Estava eu, distraidamente, saindo da agência dos
Correios, quando meu telefone tocou:
– Alô.
– Alô! Aqui quem fala é o Juuuu-veeee-naaaallll.
Reconheci a voz do meu cunhado do outro lado, dei
uma risada e entrei na pilha:
– Faaala, Juuuu-veeee-naaaallll – de pronto, eu
lembrei de uma rima bem sacana, tipo “Juvenal, pega no meu p...” como resposta,
porque, mesmo que a gente tenha se falado muito pouco nos últimos tempos, a voz
naturalmente amplificada dele é de um timbre, digamos, inconfundível.
A rima era da época ainda de adolescente, que
tem a ver com um professor do segundo grau que eu tive. Durante as aulas,
sempre que um aluno iniciava a pergunta com o nome dele, a turma lá de trás
logo emendava a rima, bem baixinho, pra ele não ouvir: “Juvenal, pega no meu
p...”
Continuando a saudação ao meu cunhado, que se
passava por Juvenal, eu dei corda na conversa:
– Há quanto tempo, seu flamenguista viadinho! O
que é que mandas? Tás precisando de umas aulas de tênis ou o seu professor de
balé demitiu o pianista da escola e você vai me convocar?

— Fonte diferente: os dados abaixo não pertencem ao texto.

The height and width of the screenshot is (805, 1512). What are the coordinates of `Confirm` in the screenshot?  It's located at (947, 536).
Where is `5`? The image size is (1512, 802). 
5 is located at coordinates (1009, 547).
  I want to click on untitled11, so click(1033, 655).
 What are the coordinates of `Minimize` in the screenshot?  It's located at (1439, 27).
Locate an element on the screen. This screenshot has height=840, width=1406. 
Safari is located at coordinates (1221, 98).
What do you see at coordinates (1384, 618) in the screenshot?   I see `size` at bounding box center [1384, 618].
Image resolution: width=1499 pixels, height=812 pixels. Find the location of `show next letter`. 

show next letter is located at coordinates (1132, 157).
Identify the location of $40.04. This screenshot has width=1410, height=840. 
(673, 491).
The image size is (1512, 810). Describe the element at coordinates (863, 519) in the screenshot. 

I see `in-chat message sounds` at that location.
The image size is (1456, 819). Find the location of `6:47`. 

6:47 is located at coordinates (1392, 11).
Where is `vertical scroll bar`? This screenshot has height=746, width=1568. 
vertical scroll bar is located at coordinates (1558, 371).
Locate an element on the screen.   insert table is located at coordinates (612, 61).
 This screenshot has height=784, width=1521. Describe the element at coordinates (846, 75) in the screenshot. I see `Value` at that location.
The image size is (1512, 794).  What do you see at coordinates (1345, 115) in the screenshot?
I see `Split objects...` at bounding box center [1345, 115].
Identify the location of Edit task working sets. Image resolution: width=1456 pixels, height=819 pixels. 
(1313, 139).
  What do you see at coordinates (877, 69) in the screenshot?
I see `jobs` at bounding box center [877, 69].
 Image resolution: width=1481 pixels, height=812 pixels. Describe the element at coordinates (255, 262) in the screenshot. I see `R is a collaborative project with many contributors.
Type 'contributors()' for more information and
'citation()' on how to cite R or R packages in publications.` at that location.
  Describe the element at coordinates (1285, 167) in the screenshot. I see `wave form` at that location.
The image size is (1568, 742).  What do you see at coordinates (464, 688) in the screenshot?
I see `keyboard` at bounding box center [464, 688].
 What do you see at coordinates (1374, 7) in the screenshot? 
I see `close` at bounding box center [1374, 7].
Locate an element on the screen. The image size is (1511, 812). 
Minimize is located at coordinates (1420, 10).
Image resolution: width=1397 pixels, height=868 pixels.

Do outro lado ele disse, sisudo:
– É o senhor Anderson?
– Sim, sou eu mesmo, mó pombo Juvenal. Aliás,
queria parabenizar pela filhota que mora lá no quadradinho e que virou atriz. Quem
diria? Essa moleca vai longe... Mas, me diz o que tu quer? Onde dói?
– É que eu sou o Juvenal, da Dedetizadora Foca.
A imobiliária me deu o seu número pra gente marcar uma visita. Que horas seria
bom pro senhor? Eu já estou aqui na sua rua, pertinho do seu prédio.
– Éééé..., hããã..., assim..., deixa eu ver...,
eu chego aí na porta do prédio daqui a cinco minutos – respondi autômato e
desconsertado.
– Ok, eu aguardo o senhor na portaria. Até já.
– Até.
Eu nem lembrava mais dessa vistoria, nem da
imobiliária, nem do cupim. Tinha esquecido completamente.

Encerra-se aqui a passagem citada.